Exploring Your Own Backyard

(William Gurstelle is Boing Boing's current guest blogger. His new book Absinthe and Flamethrowers: Projects and Ruminations on the Art of Living Dangerously is on sale everywhere. Follow him on Twitter: @wmgurst)

In Stephen Talbott's interesting book, Devices of the Soul, he makes a case that there's too much technology in our lives. One observation in particular struck me: people spend less time observing and experiencing the natural world directly. So much is intermediated by other, electronic stuff. Says Talbott:

"The Net can only teach a boy about trees, but he won't understand them. The information from the net or a book is fragmented and decontextualized. It will never carry the same force as first hand experiences."

Yup, I agree. So, I decided to spend some time exploring my own back yard. Is there really anything new and exciting back there? You bet.

Recently I was given a new type of handheld digital and optical microscope. The new generation of digital microscopes are wonderful little devices for taking a very, very close look at stuff in the house and garden.
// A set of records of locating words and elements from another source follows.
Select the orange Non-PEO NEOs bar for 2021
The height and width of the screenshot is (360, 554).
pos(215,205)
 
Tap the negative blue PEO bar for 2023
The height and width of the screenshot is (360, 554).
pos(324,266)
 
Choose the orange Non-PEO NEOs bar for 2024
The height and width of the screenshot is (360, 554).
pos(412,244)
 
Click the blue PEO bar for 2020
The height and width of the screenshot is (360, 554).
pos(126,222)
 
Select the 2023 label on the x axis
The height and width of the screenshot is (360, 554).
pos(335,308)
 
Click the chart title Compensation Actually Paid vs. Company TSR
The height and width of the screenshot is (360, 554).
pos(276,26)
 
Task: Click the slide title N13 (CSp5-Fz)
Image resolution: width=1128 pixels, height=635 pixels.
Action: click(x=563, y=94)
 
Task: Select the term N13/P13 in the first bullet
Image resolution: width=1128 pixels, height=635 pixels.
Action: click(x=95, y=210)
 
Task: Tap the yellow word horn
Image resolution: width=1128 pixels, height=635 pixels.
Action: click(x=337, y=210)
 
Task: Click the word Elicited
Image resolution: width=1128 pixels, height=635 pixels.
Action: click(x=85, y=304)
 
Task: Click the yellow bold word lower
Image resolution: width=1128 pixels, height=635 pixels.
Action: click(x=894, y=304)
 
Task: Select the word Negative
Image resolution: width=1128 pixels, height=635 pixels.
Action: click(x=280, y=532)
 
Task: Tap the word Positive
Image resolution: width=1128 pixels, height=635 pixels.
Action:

I hooked it up to my netbook computer and ran around the neighborhood annoying ants and beetles.

I spent the whole afternoon looking at stuff and taking pictures. Skin cells, fabrics, seeds, and of course, bugs, were just part of the wild menagerie of things I examined. Corny, maybe, I found it way cool, and I'm no little kid.

While I was observing an ant from my garden, I noticed it seemed have an even smaller insect crawling over its thorax. So I zoomed in for a closer look. Yeow – I guess even ants have their problems!

I posted it to YouTube and then used YouTube's simple editing tools to add titles, highlights, and a soundtrack. The whole video probably took less than hour to record, edit, and post.

boing boing ant.jpg

Click here to see the movie I made of the ant, or watch it in the embedded viewer above.

I made the video using a Celestron 44306 Handheld Digital Microscope. Incredibly, the street price is under $100. Better than any toy, this new, cheap world of digital microscopy is an example of bridging Talbott's gap between the old and the new ways of observing the world .

I'm going out to my backyard and now and see what else is going on.